Chicken with olives and dates


1200 g chicken (½ chicken)
For the marinade:
80 g runny honey
Juice of 2 lemons
50 ml olive oil
1 tsp salt
1 tsp black pepper
1 tsp smoked paprika
1 big onion, finely chopped
4 cloves garlic, minced
2 tbs olive oil
40 g butter
4 tsp Ras el Hanout spice blend*
1 tsp cayenne pepper
240 ml water
130 g green olives, without pits, halved
6 dates, without pits, chopped


In a bowl, whisk the honey, lemon juice, olive oil, salt, pepper and paprika together. Pour it over the chicken and let it marinate for at least 1 hour or overnight.

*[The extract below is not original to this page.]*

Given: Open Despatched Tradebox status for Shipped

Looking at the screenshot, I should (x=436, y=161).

Sauté, over a medium flame, onion and garlic in olive oil and butter for about 3 - 4 minutes.
Add Ras el Hanout and cayenne pepper. Stir until fragrant.
Add water, halved olives and chopped dates, and cook covered for 20 minutes. Uncover the pan and let the sauce reduce until thickened and syrupy. Set aside.

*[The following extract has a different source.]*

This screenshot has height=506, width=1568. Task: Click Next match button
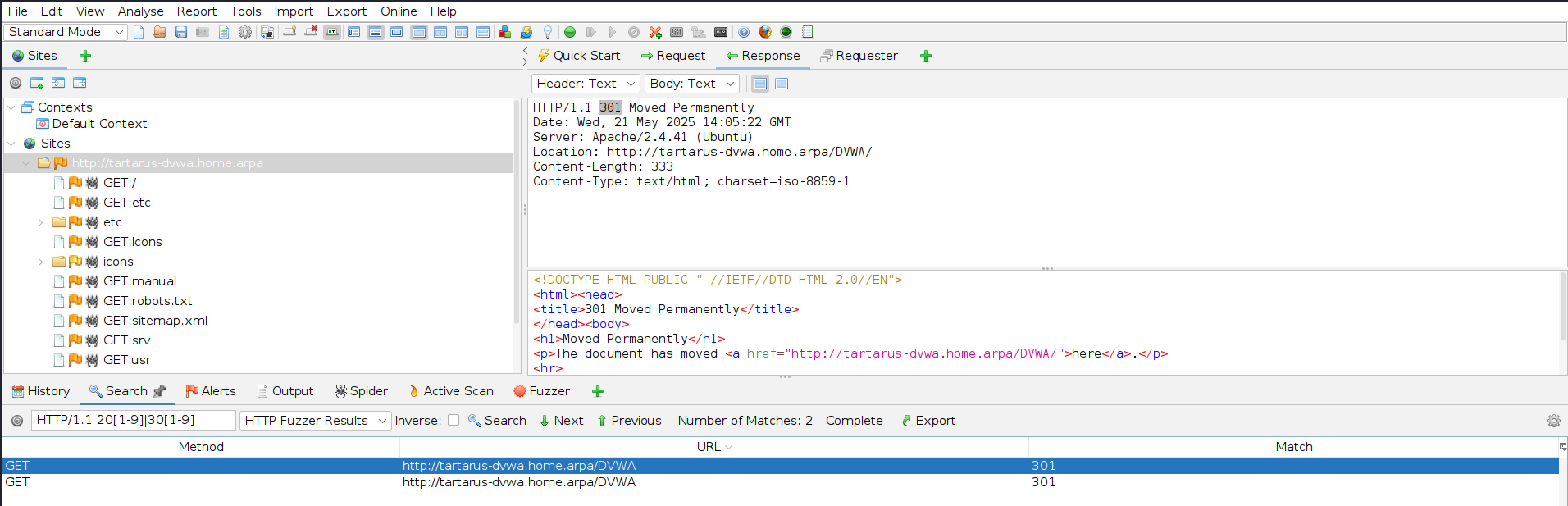[x=562, y=421]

Meanwhile, take the chicken out of marinade and arrange it on a baking sheet. Bake in the oven at 210 °C for 30 minutes. Then, lower the temperature to 180 °C and cook for another 20 minutes until the skin is golden brown and the chicken is cooked through.
Serve with olive and date sauce over Basmati rice.
*If you don't have it, whisk your own version: blend equal parts of ground cinnamon, cumin,ground coriander, ground ginger, ground turmeric, saffron and ground cardamom.


In this Moroccan style chicken briny olives counter the sweetness of dried fruit and sautéed onions.